Given instruction A =
In the passage on data validation, swap "network traffic" for "server load" and write out the stretch from "Should I correlate" through "form field validation).".

Reading text =
* start *
Should I correlate in the GUI (eg, a pattern
check validation using script), on send,
or on receipt? Any or all will work but
the last requires the most network traffic
and possibly incovenience given a context
where everything needed is at the client
already (say, form field validation).
Business objects may be different. In this
case, I need to correlate the data entry to
server-side information. If I get a blind
transaction from a trading partner, I may want
to correlate the entire input. Now the
schema looks good but only insofar as the
message received is atomic.
So the context of a context, that is, where
am I in the pipeline and what do I need
from the context to validate the entry
makes a world of difference. This may
be at the root of some of the XML Schema
despair; trying to make it affective over
all potential process contexts rather than
a few or one. Schemas are usually cheaper
they aren't parameterizable unless I put
XSLT in the pipeline too. Now I am into
self-modifying code and my nausea quotient
Intergraph Public Safety
Ekam sat.h, Vipraah bahudhaa vadanti.
* end *
Given instruction B =
Duplicate all of the records below line for line, exactly, leaving the pictures out of your answer.

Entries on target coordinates
* start *
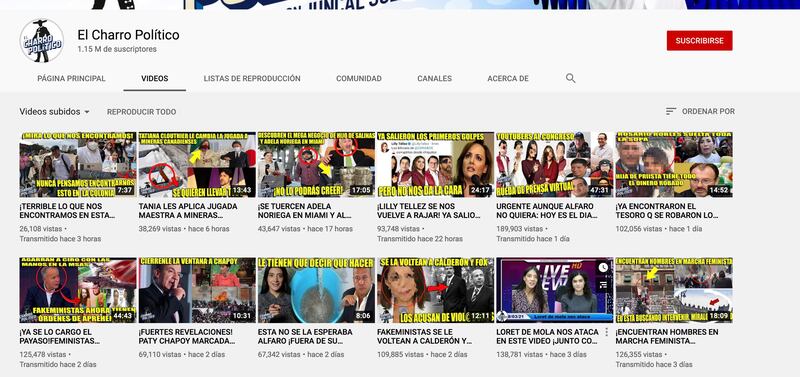Click the El Charro Político channel avatar
800x377 pixels.
click(42, 41)
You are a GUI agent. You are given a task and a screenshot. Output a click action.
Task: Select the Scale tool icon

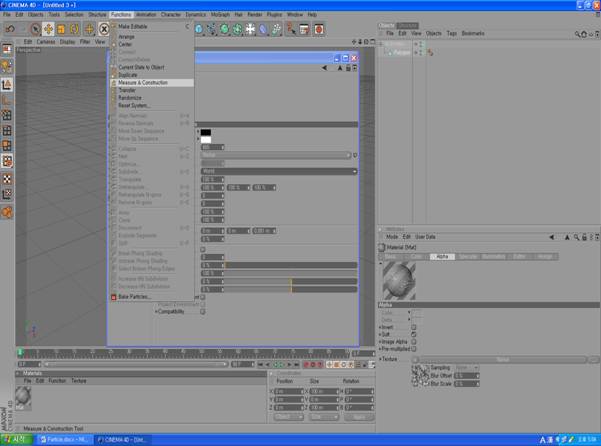coord(62,29)
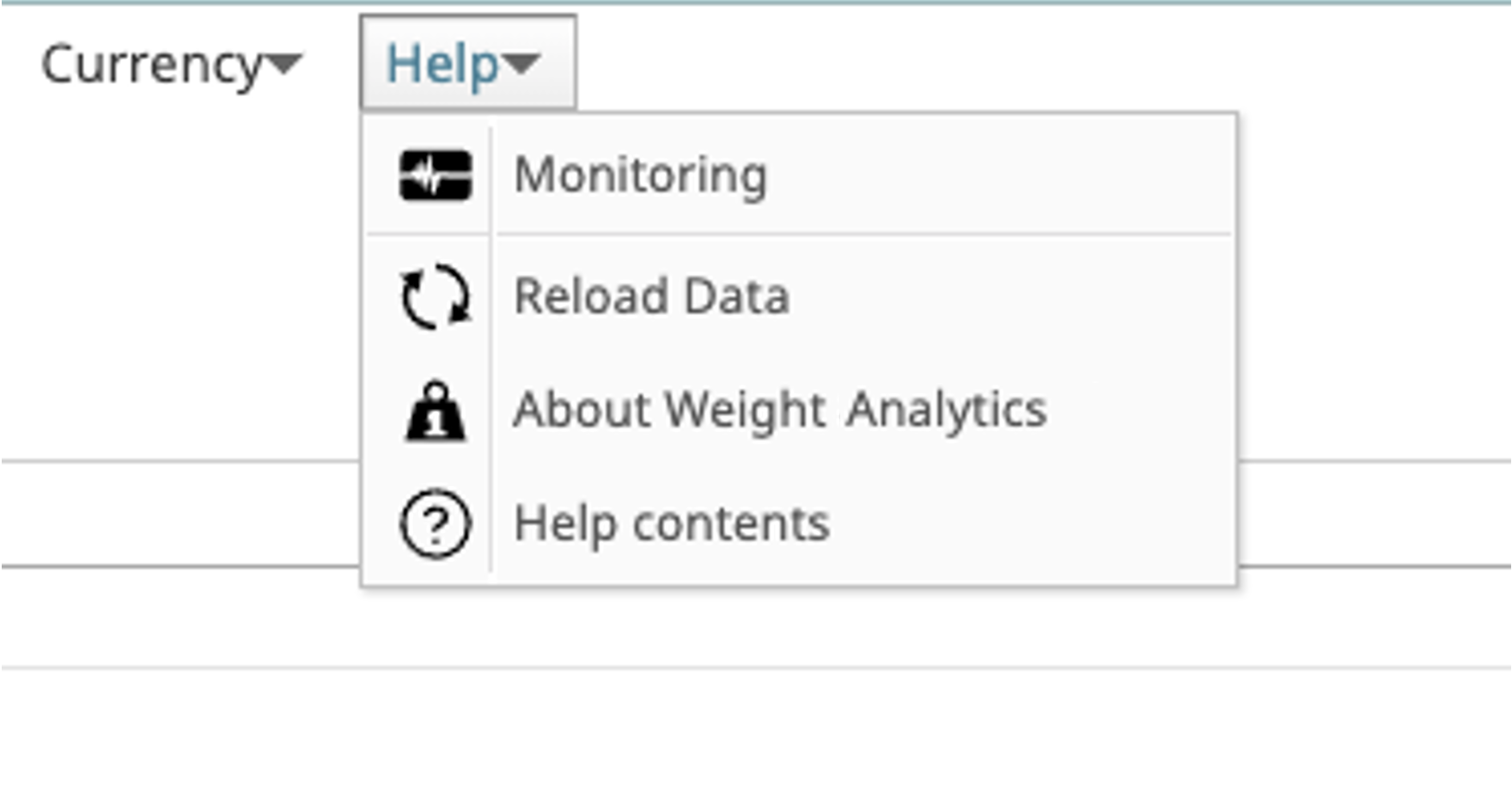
* end *
Worked answer A =
Should I correlate in the GUI (eg, a pattern
check validation using script), on send,
or on receipt? Any or all will work but
the last requires the most server load
and possibly incovenience given a context
where everything needed is at the client
already (say, form field validation).

Worked answer B =
Click the El Charro Político channel avatar
800x377 pixels.
click(42, 41)
You are a GUI agent. You are given a task and a screenshot. Output a click action.
Task: Select the Scale tool icon

coord(62,29)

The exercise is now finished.